Two Kansas City men used GPS to stalk murder victims, including mother of 4: charges

Two Kansas City men have been indicted by a federal grand jury in Kansas City on charges that they illegally used GPS devices to track people, including a mother of four, who were subsequently killed in separate 2019 shootings, court records show.

Michael Smith, 35, and Dontay Campbell, 32, are charged in U.S. District Court in Kansas City with conspiracy to commit cyberstalking along with aiding and abetting cyberstalking resulting in death.

Smith and Campbell are further accused in court documents of personally carrying out the shooting of one victim.

According to court documents, in February 2019 a real-time GPS tracker with a magnetic weatherproof case was purchased using Campbell’s Amazon account and was paid for with a credit card bearing his name. Five days later, court records allege, that tracker was placed on a red Chevy Tahoe driven by Dontayus Wiles, a 40-year-old Kansas City man who would be shot to death two weeks later.

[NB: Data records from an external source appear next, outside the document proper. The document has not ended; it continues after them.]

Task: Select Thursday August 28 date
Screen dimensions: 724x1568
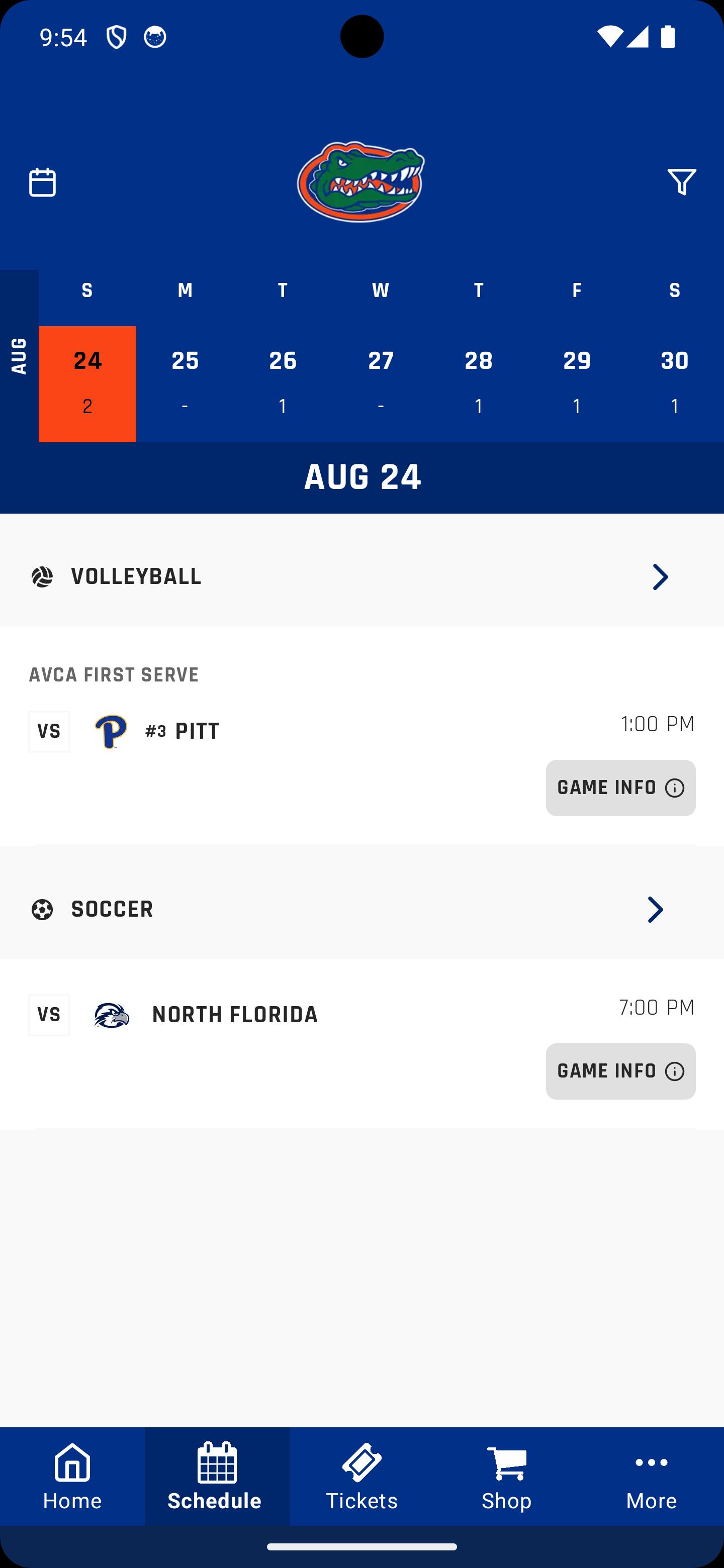Action: [x=479, y=383]
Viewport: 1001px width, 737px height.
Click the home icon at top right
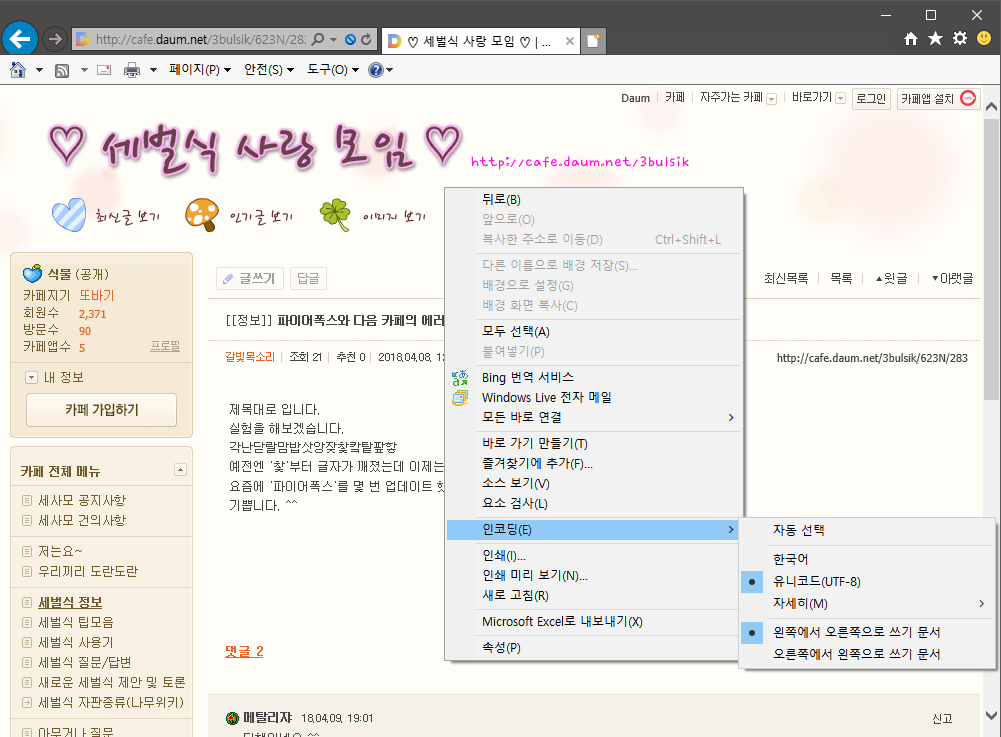[911, 39]
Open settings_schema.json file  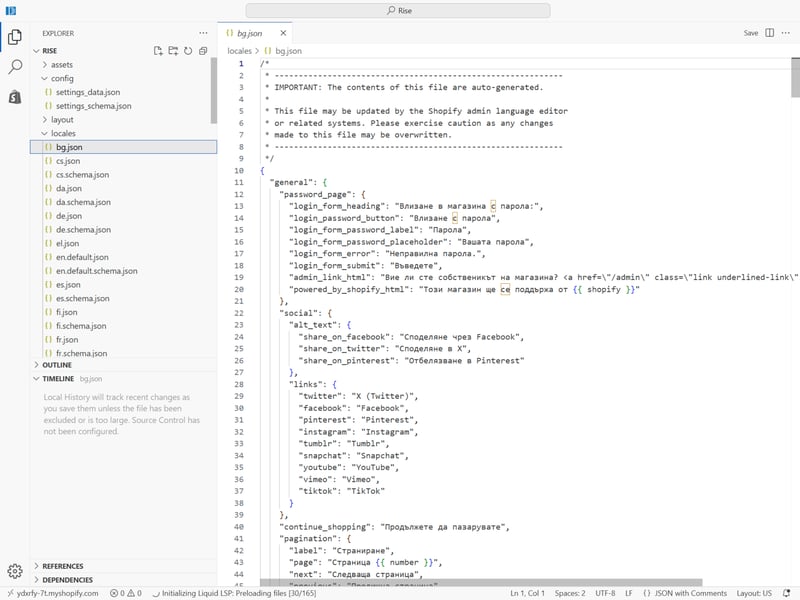point(93,106)
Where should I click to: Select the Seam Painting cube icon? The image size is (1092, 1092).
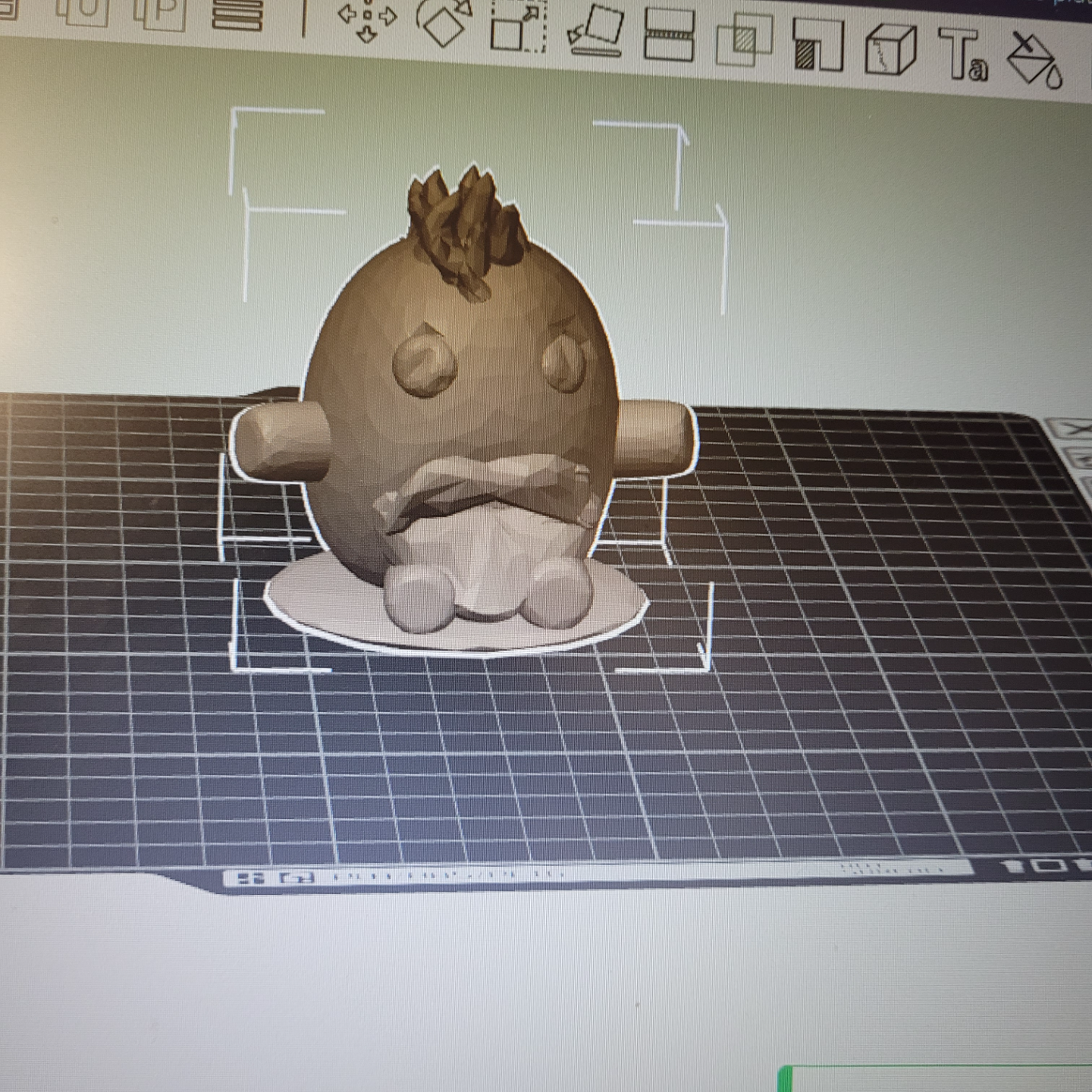coord(891,50)
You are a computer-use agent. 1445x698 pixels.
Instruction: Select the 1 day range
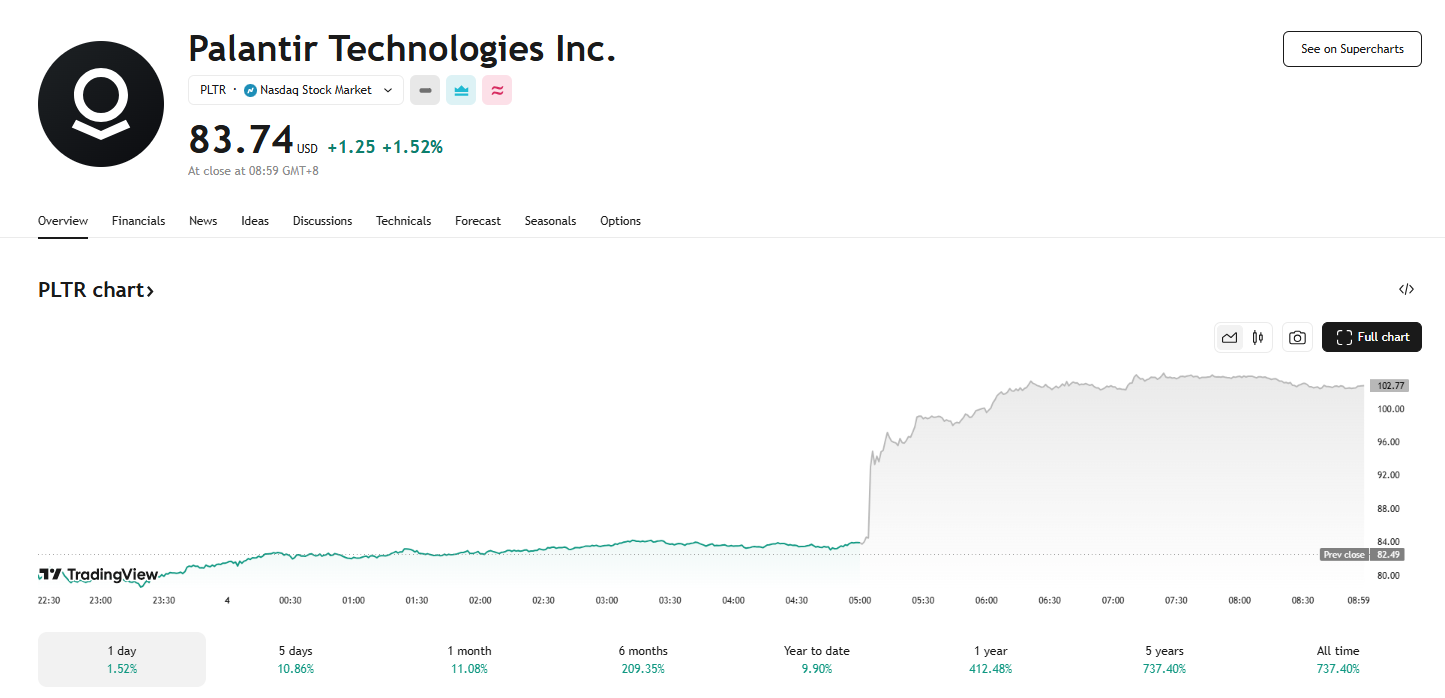pyautogui.click(x=122, y=659)
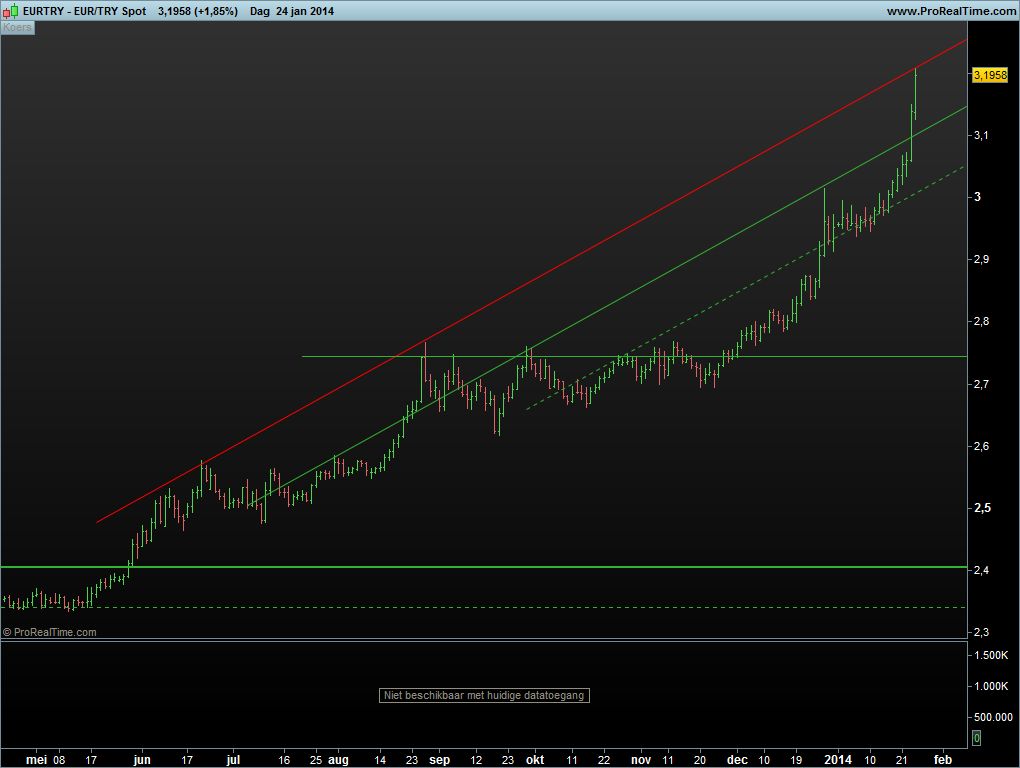Click the sep label on time axis
The image size is (1020, 768).
(440, 759)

On March 16, 2019, Smith and Campbell drove to Wiles’ location at the Happy Foods grocery store and waited for him in the parking lot, the indictment alleges. As Wiles was leaving the lot, Smith allegedly approached Wiles and fired a gun at him more than a dozen times, prosecutors allege.

Campbell unsuccessfully attempted to retrieve the GPS device from underneath Wiles’ SUV, the indictment says. Then the two men got in their own car, circled the lot, shot Wiles again, and again unsuccessfully tried to remove the GPS device before leaving the scene, according to court records.

Kansas City police found Wiles suffering from several gunshot wounds when they responded to the market. He was rushed to an area hospital and died there, police have said.

The car used in the shooting was found abandoned near a wooded area with its front end over an embankment toward a steep ravine with its rear wheels in the air, court records say. Both men left the Kansas City area for Phoenix four days later, the indictment says.

Several days after the shooting, Smith allegedly posted a sequence of videos on his Snapchat social media account, where he is seen counting money and said, “You all want to play rough, let me show you something.... You do the addition if you want to.. you know I ain’t do no talking buddy.”

The indictment ties Smith to a second killing in December 2019.

Candace Craig

In June of that year, another GPS device was activated in Smith’s name along with his telephone number and email addresses. That device was allegedly used to track a Nissan Altima driven by Candace Craig, a 32-year-old mother of four slain on Dec. 12, 2019.

The indictment does not name the suspected shooter of Craig. But it states that the device registered to Smith was used as she was put under surveillance and ambushed in the parking lot of her apartment complex in the 400 block of Highland Avenue.

In addition to Campbell and Smith, the indictment references six other unnamed co-conspirators not currently facing criminal charges related to the killings.

Smith and Campbell were both indicted in a separate federal fraud case uncovered by authorities in December 2020. They are among 19 defendants accused of participating in a $1.2 million insurance fraud conspiracy that involved making false claims of injuries suffered in car accidents, according to federal prosecutors.

Smith has been held in custody without bond since his initial arrest. Campbell was recently taken into federal custody after posting bond related to the federal fraud indictment.